6. "YHWH our Elohim spoke to us in Horev, saying, 'You have sat at this mountain long enough;

This mountain was an awesome place, full of spectacular history. Here we had heard YHWH’s voice for the first time. We had received the Torah and become engaged to YHWH. We had been through a lot with Him there. Why go anywhere else? Why not build our nation right there? After all, YHWH was here. This would be fine if He had only one thing to say to us, but He has more to say, and we have to be in the proper context to hear it. If we stayed here, we would never learn all He has to show us. We have to see Him in His “natural habitat”, which is ultimately the Promised Land. It is important to connect with Sinai, but there is a time to move on even from receiving the Torah so we can focus on walking in it. He skips what this generation should already know and talks about what they need to do with it. It is important to remember where we came from, but if we stay there it will become nothing more than a museum. YHWH would not necessarily speak here again, so there was no need to build a cathedral here and make it permanent. Yesterday’s miracles were for yesterday, and we should recount it, but for the sake of motivating us today. “Torah” is from a word meaning “to cast forth”, and this means it needs to flow rather than be frozen in the same halakhah forever. Our history of going home begins at Mt. Sinai, but the only way to receive what we have heard is to travel in it.  It was said of the manna that we were to gather “a word a day”. Here are the words; seek them daily.  
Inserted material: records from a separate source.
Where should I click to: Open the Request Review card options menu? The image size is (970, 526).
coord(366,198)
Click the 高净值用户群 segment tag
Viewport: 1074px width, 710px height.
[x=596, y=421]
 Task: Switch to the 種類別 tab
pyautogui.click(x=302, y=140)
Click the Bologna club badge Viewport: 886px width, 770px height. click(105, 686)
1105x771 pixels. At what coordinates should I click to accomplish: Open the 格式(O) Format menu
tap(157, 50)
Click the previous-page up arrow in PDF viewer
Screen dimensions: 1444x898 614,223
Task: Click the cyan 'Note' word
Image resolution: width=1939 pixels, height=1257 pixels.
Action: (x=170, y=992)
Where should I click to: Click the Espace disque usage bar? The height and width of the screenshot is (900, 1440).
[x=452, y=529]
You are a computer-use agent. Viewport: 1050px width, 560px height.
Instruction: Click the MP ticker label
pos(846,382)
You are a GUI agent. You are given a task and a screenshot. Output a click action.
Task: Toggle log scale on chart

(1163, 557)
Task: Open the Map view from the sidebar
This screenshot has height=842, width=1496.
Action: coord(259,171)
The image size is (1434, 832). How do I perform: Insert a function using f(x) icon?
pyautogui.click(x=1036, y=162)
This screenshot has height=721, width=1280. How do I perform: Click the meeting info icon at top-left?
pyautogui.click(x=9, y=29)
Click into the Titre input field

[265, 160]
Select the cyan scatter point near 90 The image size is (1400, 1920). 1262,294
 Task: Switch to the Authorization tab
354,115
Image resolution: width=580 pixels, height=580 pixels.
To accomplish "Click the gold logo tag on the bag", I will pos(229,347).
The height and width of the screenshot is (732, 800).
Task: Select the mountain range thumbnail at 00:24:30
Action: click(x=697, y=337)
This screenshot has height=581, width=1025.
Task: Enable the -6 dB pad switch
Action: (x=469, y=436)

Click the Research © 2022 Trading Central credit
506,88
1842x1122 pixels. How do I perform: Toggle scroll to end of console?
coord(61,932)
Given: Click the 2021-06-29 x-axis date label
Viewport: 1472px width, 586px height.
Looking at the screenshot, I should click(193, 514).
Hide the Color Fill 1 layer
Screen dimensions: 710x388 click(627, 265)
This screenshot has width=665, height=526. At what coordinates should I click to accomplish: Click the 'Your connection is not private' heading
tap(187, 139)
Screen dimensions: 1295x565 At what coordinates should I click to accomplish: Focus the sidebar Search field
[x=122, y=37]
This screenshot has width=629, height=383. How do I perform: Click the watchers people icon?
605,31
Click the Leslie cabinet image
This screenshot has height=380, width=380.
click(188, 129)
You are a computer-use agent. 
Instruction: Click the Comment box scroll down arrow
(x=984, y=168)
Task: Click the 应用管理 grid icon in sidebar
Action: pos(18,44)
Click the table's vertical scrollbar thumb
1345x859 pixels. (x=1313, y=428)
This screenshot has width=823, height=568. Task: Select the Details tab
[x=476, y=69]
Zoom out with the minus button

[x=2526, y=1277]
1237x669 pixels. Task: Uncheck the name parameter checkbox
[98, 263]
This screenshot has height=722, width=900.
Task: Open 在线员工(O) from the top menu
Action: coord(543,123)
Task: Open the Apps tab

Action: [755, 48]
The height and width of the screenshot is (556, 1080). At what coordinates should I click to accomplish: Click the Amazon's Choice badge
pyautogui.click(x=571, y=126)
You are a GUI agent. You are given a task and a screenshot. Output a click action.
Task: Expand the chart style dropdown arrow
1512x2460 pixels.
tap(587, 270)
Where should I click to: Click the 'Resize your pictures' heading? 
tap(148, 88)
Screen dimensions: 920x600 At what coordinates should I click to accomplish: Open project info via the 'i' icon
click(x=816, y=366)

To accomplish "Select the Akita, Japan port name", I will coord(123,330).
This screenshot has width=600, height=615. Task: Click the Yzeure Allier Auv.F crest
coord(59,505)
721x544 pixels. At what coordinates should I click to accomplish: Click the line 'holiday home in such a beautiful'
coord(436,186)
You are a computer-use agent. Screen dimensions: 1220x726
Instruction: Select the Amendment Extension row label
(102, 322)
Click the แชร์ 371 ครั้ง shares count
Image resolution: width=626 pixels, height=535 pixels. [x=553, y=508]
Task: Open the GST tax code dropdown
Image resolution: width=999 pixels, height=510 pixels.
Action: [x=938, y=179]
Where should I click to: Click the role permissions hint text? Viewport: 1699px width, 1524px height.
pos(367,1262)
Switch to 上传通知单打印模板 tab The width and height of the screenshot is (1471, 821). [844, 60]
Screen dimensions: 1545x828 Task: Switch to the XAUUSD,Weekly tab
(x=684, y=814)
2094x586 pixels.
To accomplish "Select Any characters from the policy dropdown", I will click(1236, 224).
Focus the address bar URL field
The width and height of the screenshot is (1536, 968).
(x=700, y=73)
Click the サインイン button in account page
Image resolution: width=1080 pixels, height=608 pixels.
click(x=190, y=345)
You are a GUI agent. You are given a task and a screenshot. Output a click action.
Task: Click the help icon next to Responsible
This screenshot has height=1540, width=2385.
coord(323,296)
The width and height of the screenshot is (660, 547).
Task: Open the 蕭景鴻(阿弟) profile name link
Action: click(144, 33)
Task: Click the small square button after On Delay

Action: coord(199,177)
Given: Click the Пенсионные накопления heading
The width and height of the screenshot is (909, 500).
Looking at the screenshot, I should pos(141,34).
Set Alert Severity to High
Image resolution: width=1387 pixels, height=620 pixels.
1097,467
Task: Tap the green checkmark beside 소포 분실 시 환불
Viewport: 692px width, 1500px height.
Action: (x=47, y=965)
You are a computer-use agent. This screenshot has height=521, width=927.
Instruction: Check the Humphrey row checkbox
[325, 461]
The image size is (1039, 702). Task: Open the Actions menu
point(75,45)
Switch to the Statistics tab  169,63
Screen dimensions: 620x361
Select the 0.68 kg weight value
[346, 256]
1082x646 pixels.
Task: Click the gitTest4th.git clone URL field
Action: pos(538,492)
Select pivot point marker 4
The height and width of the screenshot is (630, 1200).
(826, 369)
7. "'change direction: pick yourselves up and go into the hill country of the Emorites and onward to all its neighboring places--the Aravah, the mountains, the Sh'felah, the Negev, and the sea coast--the land of the Kanaanites, and Levanon as far as the Great River--the Ferath River.

Change direction: We have to turn our backs on many things, but for only the sake of what we are heading toward. We face toward wherever YHWH is going. Country of the Emorites: where there was war, for without being there for a time, they could not fully know the “Elohim of Armies”. Aravah: "transitional" area between arable land and desert, with some vegetation that flocks can feed on. Sh'felah: literally, "falling"; a particular region of foothills between the mountains of Israel and the coastal plain. Negev: the desert in the southern third of present-day Israel. Ferath: the Euphrates; this is the area that YHWH had promised to Avraham, but it is larger than the borders outlined in Numbers 34. We were meant to spread out that far! Apparently their unwillingness to possess it all (until, to some degree, the time of David and Shlomo) led YHWH to diminish their inheritance until the Nation was really ready to care for it in the way He desired. The name Ferath, like Efrayim, is derived from the word for "fruitfulness"; the Land will not come to its full fruition until Efrayim (the Northern Kingdom) returns to assist Yehudah, which is already there. Even Y’hezq’el 48 does not mention the river, but says the Land will extend to somewhere near Damaseq and Khamath, when the Land becomes too crowded. (Zkh. 10:10)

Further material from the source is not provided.